=== TASK TO COMPLETE ===
Rescale everything from the line containing "Point to the caption" down to the end of the material, and reproduce only those lines with their requests included. Multiply each click coordinate by 1.85 and round to the nearest whole number, with halves rounded up.

=== WORKING DATA ===

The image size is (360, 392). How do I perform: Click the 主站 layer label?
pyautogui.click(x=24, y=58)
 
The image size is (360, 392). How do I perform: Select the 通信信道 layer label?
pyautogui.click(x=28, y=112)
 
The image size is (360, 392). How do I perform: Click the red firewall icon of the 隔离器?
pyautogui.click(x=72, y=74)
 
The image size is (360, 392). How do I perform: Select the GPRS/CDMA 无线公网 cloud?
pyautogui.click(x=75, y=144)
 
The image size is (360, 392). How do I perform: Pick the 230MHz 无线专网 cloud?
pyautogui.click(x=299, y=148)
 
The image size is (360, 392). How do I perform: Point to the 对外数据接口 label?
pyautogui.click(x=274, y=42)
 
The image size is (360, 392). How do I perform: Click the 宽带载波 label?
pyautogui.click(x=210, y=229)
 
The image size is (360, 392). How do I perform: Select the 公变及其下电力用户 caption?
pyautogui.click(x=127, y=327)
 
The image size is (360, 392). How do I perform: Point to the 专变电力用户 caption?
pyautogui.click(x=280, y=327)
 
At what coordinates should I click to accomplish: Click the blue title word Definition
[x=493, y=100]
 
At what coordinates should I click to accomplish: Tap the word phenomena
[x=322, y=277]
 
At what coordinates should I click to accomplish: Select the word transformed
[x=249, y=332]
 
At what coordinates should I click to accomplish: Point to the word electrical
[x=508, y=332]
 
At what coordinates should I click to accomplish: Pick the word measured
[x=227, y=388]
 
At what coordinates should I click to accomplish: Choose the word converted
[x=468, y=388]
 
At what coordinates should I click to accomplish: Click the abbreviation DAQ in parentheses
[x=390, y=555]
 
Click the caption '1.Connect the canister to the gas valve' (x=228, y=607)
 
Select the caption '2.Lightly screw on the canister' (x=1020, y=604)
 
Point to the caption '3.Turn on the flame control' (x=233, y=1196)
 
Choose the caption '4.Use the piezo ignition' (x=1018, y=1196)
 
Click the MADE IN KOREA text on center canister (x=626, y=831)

=== COMPLETE RESPONSE ===
Point to the caption '3.Turn on the flame control' (x=431, y=2213)
 
Choose the caption '4.Use the piezo ignition' (x=1883, y=2213)
 
Click the MADE IN KOREA text on center canister (x=1158, y=1537)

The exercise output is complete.